WORK INSTRUCTION:
Scan the records below for the line containing "Bauvermessung (95, 1396)" and the line containing "Messung für Planung (113, 1123)". Copy both, plus every line between, exactly.

◇ ◇ ◇ ◇ ◇ ◇ ◇

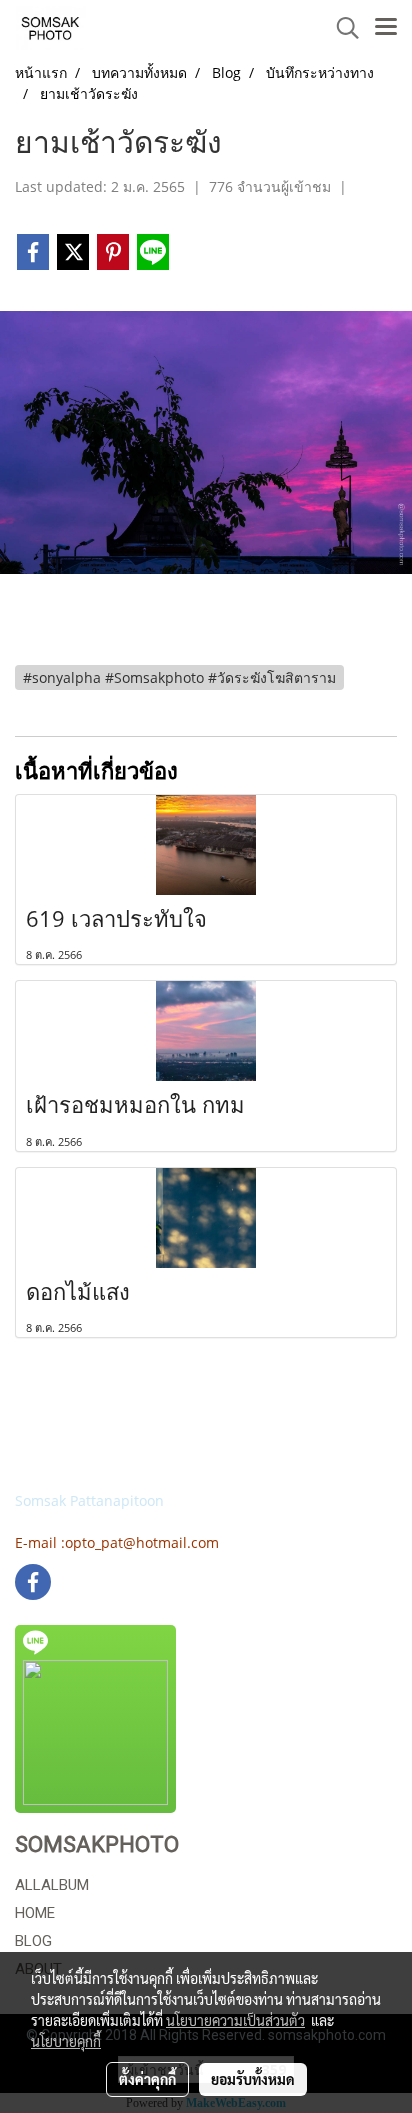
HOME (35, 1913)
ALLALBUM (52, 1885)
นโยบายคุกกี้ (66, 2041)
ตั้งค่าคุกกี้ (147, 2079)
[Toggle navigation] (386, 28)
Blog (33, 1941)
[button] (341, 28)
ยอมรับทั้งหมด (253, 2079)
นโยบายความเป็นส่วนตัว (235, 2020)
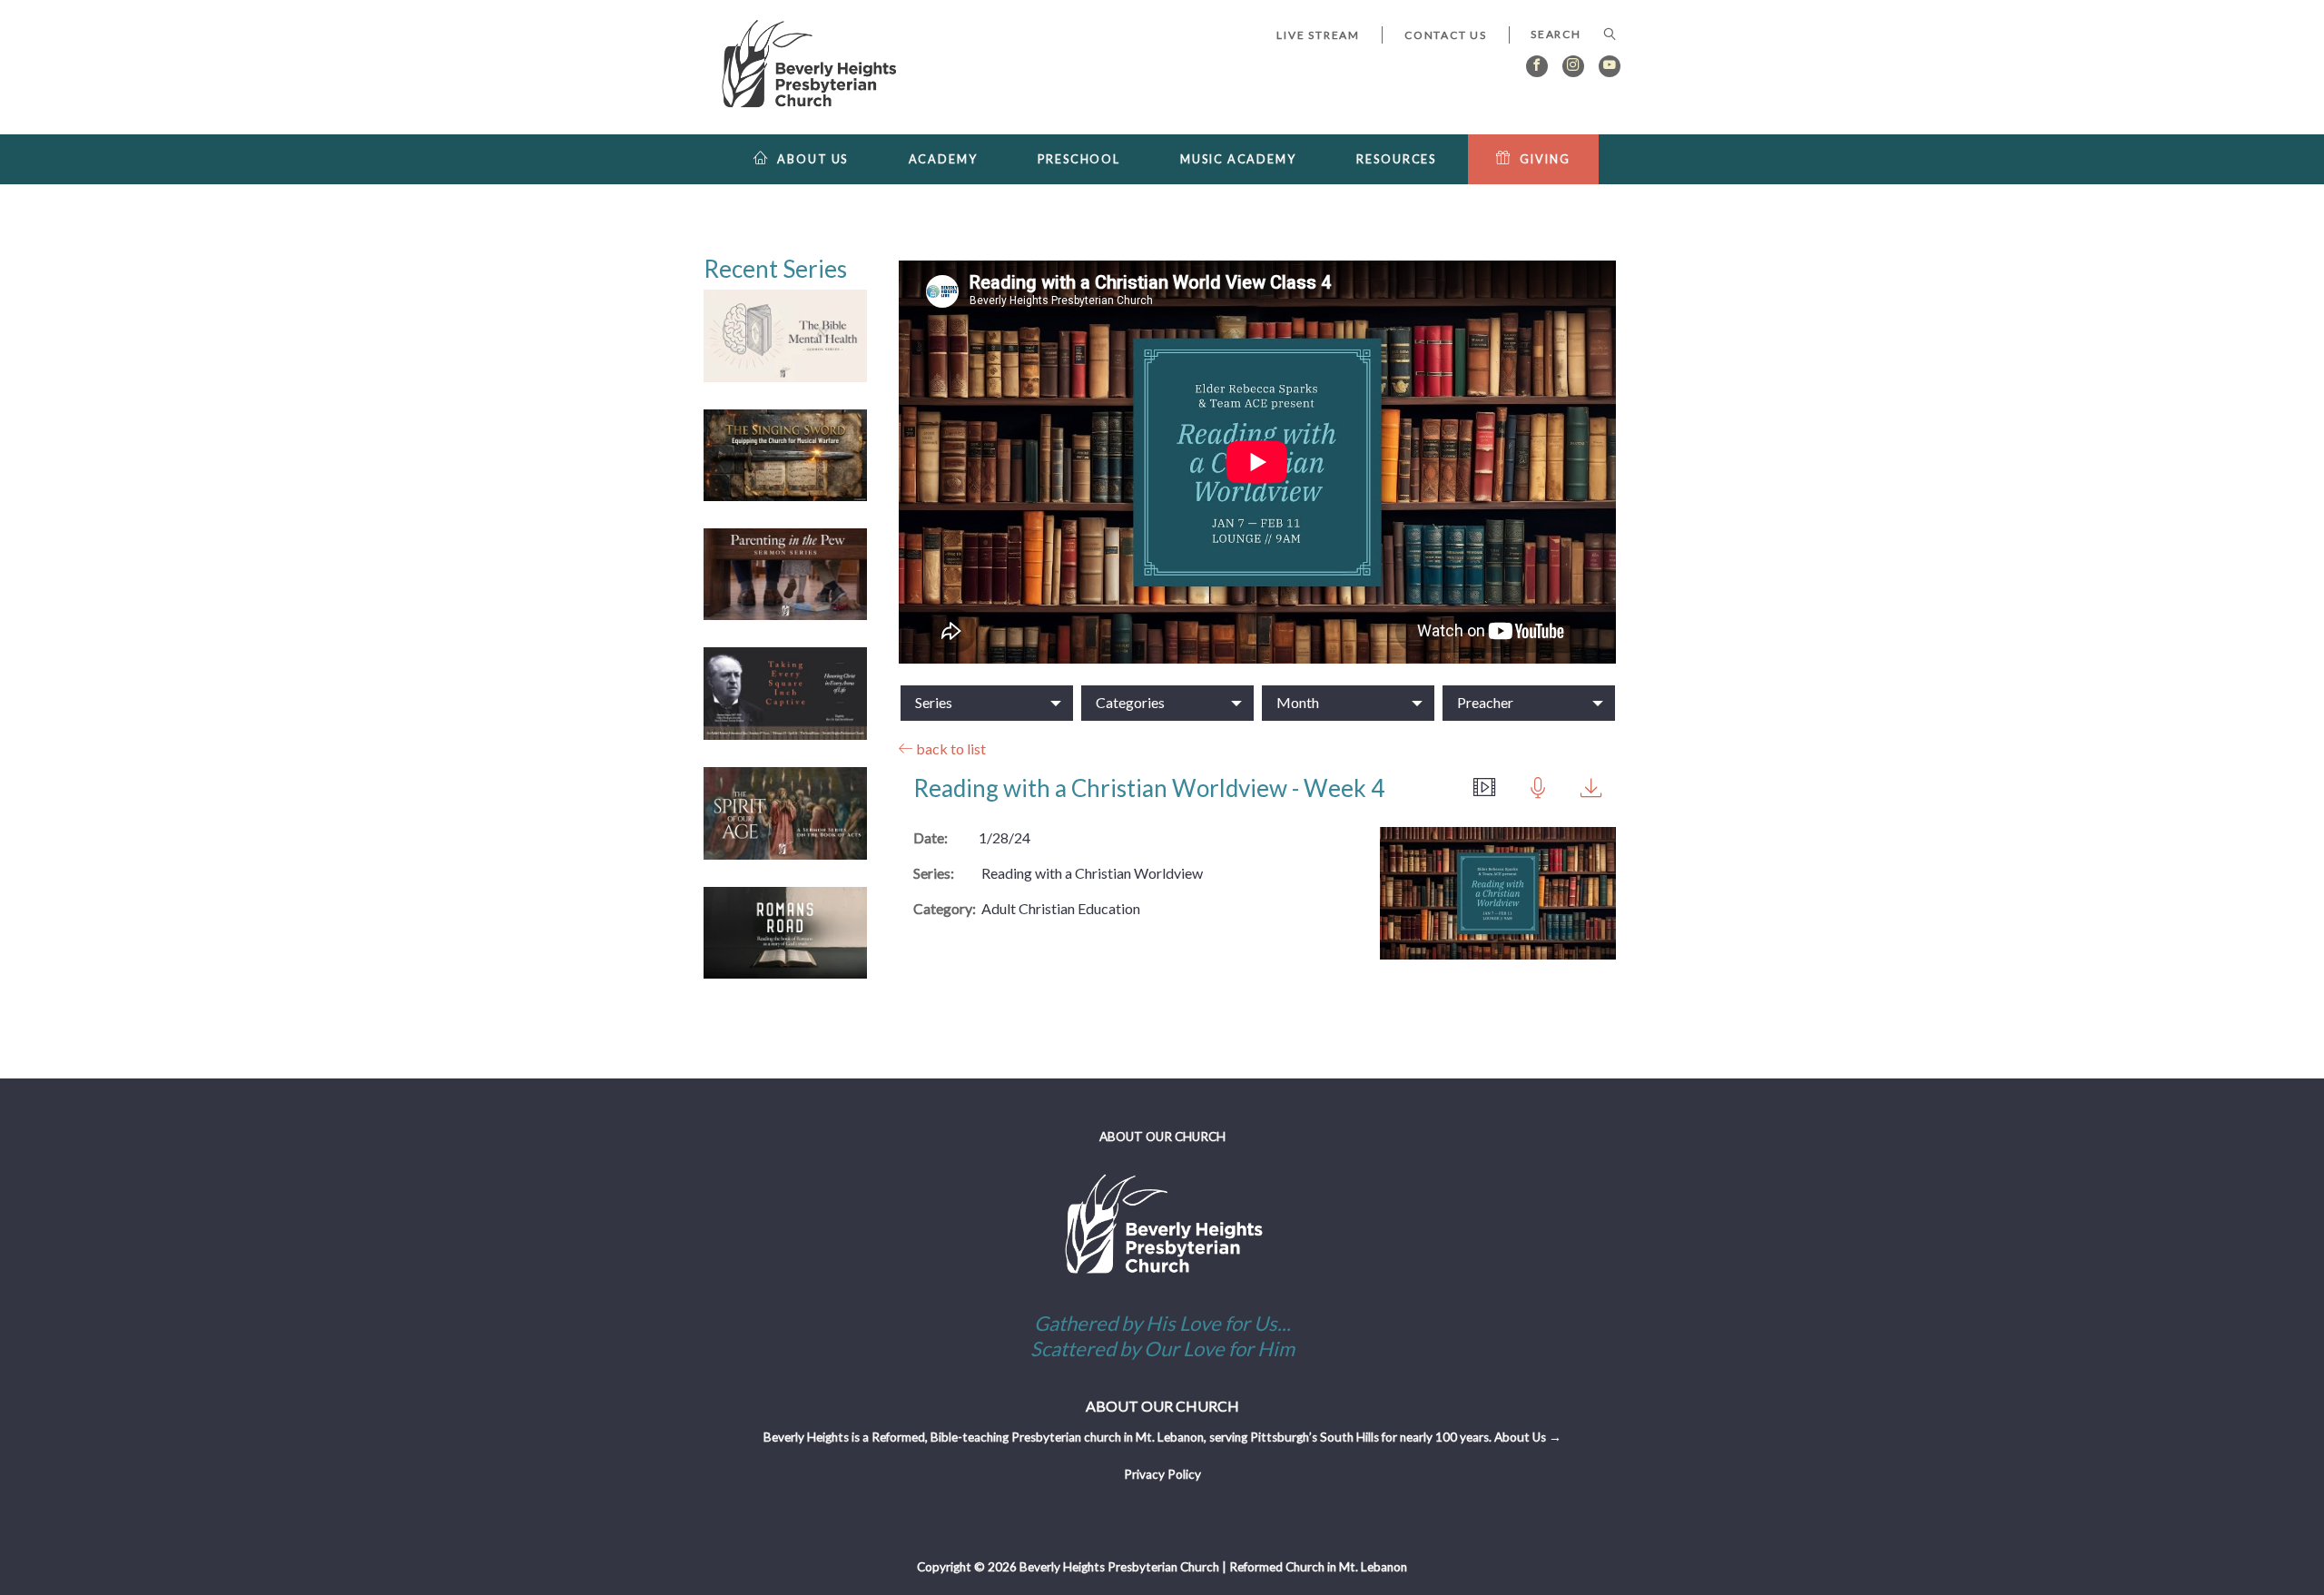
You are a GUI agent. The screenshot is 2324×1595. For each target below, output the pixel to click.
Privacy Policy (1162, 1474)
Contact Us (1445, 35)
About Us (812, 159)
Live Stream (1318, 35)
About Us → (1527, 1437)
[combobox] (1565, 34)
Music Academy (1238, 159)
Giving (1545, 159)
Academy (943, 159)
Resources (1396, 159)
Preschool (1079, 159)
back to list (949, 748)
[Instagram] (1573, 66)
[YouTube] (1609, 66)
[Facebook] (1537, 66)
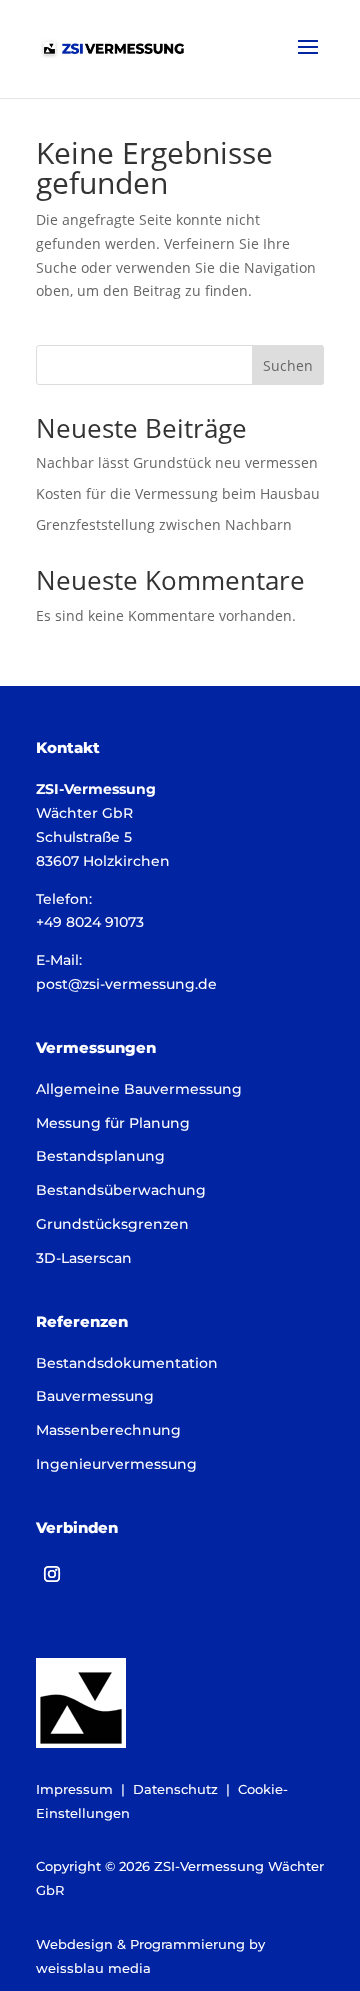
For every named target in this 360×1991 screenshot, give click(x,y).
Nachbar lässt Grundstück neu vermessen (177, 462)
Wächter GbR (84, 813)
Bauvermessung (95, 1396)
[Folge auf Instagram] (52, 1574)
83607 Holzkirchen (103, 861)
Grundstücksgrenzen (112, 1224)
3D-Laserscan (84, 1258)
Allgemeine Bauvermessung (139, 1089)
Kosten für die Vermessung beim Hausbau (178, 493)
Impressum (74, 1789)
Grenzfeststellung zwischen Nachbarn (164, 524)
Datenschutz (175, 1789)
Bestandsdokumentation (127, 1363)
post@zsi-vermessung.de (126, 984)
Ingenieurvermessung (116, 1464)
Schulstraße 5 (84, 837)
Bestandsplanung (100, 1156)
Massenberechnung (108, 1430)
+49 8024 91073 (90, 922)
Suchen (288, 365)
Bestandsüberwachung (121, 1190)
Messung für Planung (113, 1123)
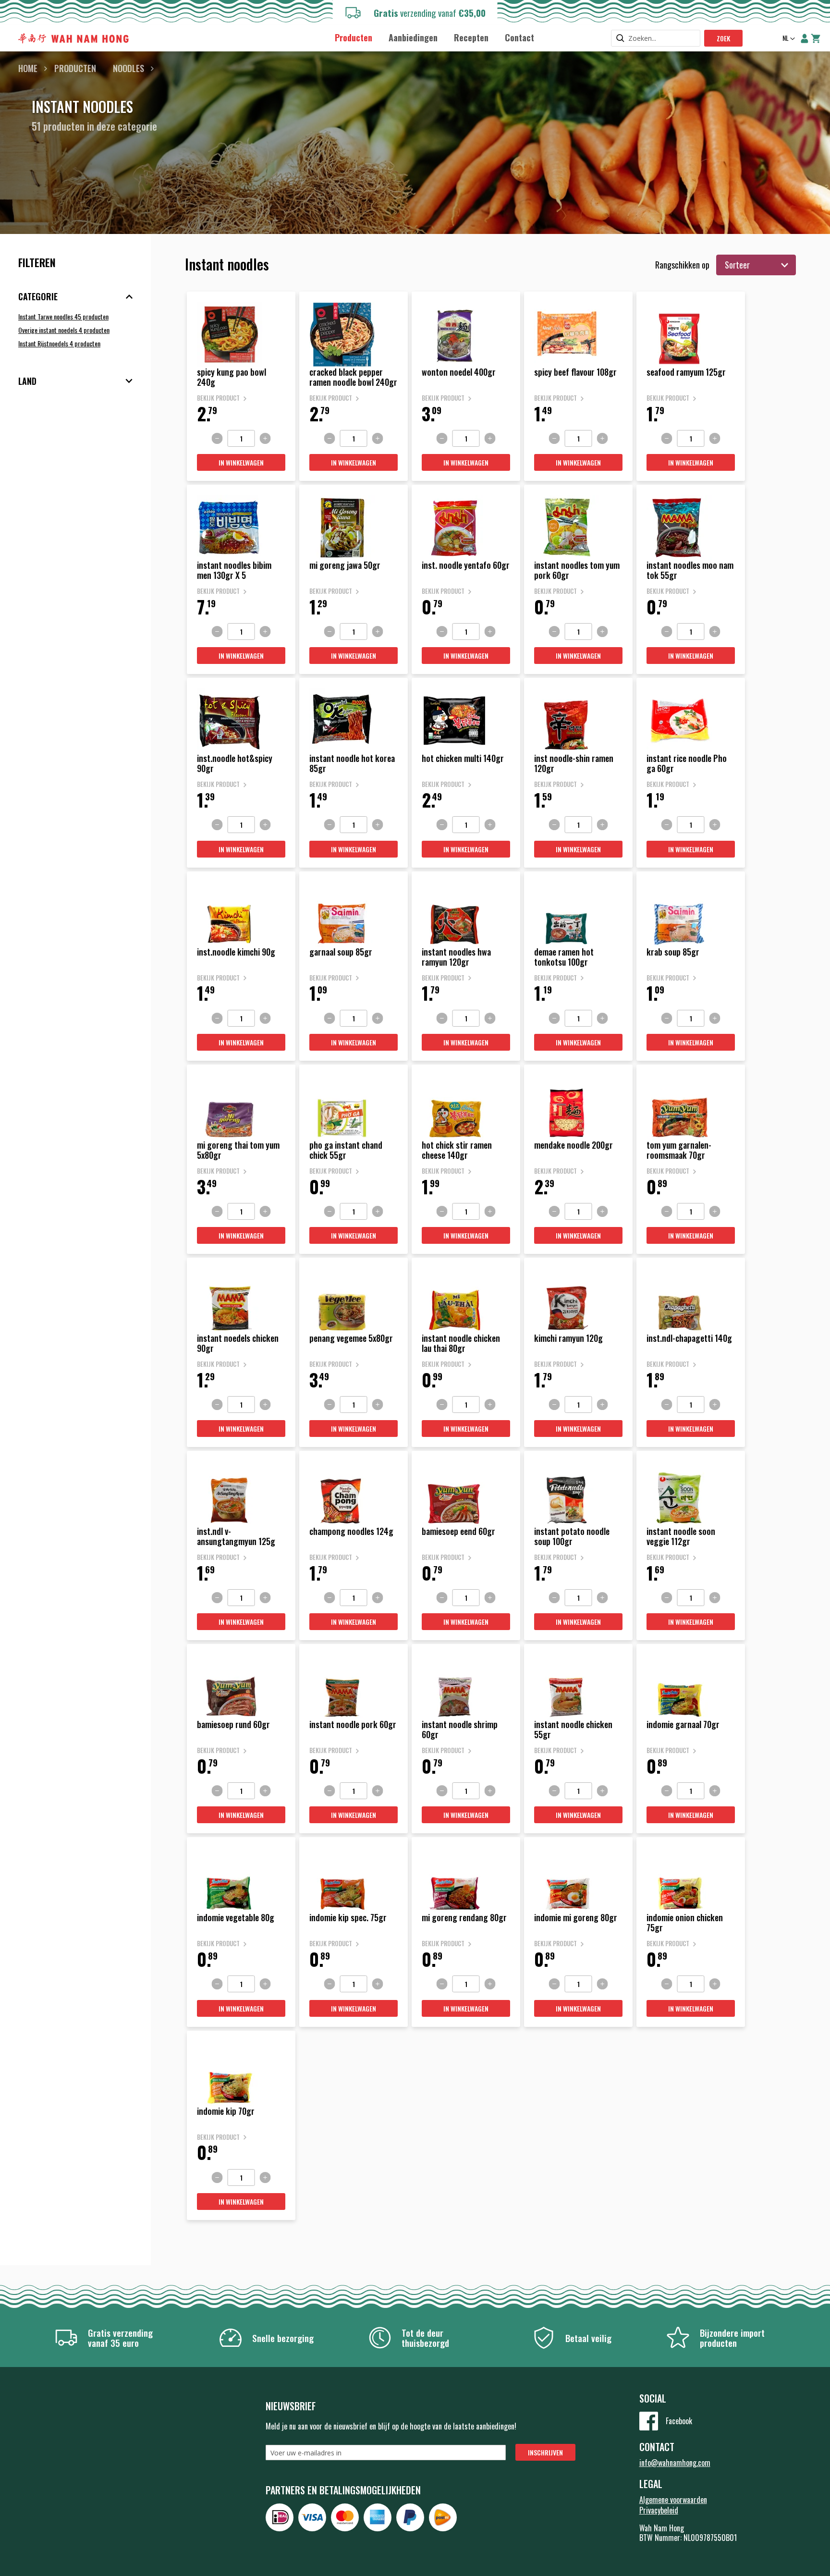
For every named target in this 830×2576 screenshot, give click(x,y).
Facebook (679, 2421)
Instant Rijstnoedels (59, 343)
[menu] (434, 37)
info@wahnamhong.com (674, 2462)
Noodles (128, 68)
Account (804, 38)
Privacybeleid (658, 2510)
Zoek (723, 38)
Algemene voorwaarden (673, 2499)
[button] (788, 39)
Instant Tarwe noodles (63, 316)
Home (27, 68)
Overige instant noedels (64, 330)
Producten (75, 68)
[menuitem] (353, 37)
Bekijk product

◇ ◇ ◇ ◇ ◇ ◇ ◇

PROBLEM SOLUTION:
Bauvermessung (95, 1396)
[Folge auf Instagram] (52, 1574)
83607 Holzkirchen (103, 861)
Grundstücksgrenzen (112, 1224)
3D-Laserscan (84, 1258)
Allgemeine Bauvermessung (139, 1089)
Kosten für die Vermessung beim Hausbau (178, 493)
Impressum (74, 1789)
Grenzfeststellung zwischen Nachbarn (164, 524)
Datenschutz (175, 1789)
Bestandsdokumentation (127, 1363)
post@zsi-vermessung.de (126, 984)
Ingenieurvermessung (116, 1464)
Schulstraße 5 (84, 837)
Bestandsplanung (100, 1156)
Massenberechnung (108, 1430)
+49 8024 91073 (90, 922)
Suchen (288, 365)
Bestandsüberwachung (121, 1190)
Messung für Planung (113, 1123)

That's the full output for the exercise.